The contributions of this study are twofold. First, we extended the PROV-O schema with attributes tailored to the specific needs of predictive maintenance systems, such as maintenance action types, model performance metrics, and data traceability elements. This extension provides a detailed framework for capturing complex machine learning-driven operations in a transparent and accountable manner. Second, the implementation of provenance in a real-world predictive maintenance system offers a new approach to understanding and managing the decisions made by these systems.
Our experimental work included user studies and performance evaluations, which provided key insights into the system’s usability and efficiency. Participants in the user study rated the provenance-enhanced system highly, citing the value of provenance information in understanding the maintenance process. The system was also evaluated for its performance under heavy workloads, and the results demonstrate that the overhead introduced by the provenance system was minimal. The system handled large data volumes efficiently, confirming the scalability and practical applicability of the approach.

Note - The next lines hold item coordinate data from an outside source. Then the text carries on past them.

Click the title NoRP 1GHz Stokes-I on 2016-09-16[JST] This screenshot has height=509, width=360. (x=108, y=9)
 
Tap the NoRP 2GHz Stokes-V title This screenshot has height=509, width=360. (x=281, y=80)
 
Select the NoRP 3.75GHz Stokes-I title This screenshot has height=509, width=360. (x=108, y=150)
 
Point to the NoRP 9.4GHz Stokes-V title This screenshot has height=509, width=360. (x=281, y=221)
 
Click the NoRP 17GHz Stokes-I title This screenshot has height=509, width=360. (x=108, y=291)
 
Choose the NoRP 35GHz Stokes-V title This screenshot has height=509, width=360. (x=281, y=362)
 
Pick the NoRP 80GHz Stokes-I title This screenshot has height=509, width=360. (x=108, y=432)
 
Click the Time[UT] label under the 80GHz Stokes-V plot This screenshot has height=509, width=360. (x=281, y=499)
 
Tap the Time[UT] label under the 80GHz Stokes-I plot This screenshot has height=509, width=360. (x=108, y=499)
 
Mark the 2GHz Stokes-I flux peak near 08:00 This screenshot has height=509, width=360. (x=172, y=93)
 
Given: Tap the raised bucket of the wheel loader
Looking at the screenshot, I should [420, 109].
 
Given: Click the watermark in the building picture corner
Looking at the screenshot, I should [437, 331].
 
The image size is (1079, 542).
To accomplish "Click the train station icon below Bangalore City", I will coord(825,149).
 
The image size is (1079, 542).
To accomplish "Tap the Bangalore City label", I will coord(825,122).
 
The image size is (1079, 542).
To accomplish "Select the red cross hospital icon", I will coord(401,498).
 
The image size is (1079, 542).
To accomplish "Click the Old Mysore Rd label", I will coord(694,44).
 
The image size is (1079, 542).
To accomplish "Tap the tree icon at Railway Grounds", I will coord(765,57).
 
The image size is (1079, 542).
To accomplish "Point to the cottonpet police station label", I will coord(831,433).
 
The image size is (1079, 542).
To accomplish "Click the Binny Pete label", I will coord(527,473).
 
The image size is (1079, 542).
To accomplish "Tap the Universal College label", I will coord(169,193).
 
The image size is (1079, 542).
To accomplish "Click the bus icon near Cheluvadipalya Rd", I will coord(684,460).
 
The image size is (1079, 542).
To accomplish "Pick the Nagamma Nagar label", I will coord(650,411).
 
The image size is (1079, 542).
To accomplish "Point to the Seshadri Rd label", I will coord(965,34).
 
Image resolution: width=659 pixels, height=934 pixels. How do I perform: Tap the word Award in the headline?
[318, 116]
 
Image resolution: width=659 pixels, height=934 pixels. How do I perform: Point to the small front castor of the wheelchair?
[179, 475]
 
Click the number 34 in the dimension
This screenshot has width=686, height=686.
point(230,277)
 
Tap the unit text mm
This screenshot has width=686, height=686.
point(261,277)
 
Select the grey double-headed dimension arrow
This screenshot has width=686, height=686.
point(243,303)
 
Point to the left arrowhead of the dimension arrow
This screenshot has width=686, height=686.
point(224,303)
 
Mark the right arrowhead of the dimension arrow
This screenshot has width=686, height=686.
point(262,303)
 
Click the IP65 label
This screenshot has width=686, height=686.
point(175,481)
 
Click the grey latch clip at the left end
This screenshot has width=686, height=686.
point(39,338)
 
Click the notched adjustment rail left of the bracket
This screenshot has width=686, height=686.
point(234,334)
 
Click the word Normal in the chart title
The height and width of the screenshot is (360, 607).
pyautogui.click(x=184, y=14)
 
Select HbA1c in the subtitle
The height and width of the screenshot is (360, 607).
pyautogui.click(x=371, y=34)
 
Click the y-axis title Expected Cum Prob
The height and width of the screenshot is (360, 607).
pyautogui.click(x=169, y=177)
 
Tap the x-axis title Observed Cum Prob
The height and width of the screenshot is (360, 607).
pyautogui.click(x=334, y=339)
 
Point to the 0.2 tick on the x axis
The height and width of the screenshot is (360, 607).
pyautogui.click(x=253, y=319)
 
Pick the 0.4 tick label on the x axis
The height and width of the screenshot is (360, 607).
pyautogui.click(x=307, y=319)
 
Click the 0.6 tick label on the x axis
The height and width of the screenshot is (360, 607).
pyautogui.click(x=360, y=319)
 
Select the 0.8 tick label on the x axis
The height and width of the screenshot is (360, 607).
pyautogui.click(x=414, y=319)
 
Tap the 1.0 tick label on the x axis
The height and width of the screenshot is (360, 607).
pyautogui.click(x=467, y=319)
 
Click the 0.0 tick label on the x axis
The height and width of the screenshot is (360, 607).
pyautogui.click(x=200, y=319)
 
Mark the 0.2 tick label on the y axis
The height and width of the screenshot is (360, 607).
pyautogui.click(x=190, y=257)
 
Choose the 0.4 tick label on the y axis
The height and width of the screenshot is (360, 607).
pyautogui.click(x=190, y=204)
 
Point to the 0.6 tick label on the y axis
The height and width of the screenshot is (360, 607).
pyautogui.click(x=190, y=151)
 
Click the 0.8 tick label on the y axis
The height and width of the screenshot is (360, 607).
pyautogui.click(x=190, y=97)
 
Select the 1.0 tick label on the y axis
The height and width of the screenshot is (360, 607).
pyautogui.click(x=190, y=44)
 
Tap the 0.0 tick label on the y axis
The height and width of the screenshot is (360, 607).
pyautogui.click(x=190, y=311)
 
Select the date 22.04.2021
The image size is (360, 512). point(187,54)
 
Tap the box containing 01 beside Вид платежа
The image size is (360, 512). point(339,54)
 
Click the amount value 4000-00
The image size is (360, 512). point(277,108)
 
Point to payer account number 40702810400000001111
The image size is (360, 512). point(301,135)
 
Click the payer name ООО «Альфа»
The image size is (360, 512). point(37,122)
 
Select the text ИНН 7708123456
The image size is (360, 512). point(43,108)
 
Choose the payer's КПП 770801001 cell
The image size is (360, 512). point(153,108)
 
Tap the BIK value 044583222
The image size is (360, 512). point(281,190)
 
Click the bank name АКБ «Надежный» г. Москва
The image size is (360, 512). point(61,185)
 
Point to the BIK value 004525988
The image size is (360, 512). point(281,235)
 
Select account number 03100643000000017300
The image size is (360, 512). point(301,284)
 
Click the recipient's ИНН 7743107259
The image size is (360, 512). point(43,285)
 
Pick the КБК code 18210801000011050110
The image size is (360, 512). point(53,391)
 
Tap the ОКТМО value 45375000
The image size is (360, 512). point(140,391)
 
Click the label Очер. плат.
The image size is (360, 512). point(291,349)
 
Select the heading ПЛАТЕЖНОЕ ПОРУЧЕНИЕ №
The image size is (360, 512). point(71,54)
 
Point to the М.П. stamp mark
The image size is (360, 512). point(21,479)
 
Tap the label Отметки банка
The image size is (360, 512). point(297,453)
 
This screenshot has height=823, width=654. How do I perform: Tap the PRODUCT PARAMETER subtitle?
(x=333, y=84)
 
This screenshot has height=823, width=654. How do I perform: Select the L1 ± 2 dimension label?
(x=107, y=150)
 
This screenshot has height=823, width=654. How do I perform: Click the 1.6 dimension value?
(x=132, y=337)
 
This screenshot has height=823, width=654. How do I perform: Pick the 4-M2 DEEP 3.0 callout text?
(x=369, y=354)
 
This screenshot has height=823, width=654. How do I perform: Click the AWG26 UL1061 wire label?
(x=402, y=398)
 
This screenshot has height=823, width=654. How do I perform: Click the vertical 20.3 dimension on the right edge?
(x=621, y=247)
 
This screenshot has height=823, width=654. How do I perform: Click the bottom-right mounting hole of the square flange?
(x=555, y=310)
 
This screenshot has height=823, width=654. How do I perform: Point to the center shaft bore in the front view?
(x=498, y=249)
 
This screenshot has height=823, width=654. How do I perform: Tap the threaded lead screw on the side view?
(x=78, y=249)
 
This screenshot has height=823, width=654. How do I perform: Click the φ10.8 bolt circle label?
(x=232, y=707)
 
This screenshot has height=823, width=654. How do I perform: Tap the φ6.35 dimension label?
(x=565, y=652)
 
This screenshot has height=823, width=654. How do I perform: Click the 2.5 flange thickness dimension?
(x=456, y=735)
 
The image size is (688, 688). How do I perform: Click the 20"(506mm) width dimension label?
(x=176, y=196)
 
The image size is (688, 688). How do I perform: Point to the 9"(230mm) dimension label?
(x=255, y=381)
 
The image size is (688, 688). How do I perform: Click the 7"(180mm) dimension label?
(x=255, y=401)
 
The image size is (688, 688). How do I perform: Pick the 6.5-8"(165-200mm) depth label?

The results of this study directly address the research problem by demonstrating that integrating provenance into predictive maintenance systems improves explainability and trust. The extended provenance system provides a clear, traceable record of actions and decisions, allowing operators to better understand and manage complex machine learning models. This addresses the core issue of transparency and accountability in predictive maintenance, offering a solution that enhances user confidence and system reliability.
Moving forward, further research could optimize the provenance features and expand this study to a broader participant base to validate these findings across different industrial sectors. The ongoing development of provenance tools and techniques will continue to support the growing demand for explainable and accountable artificial intelligence systems in predictive maintenance and beyond.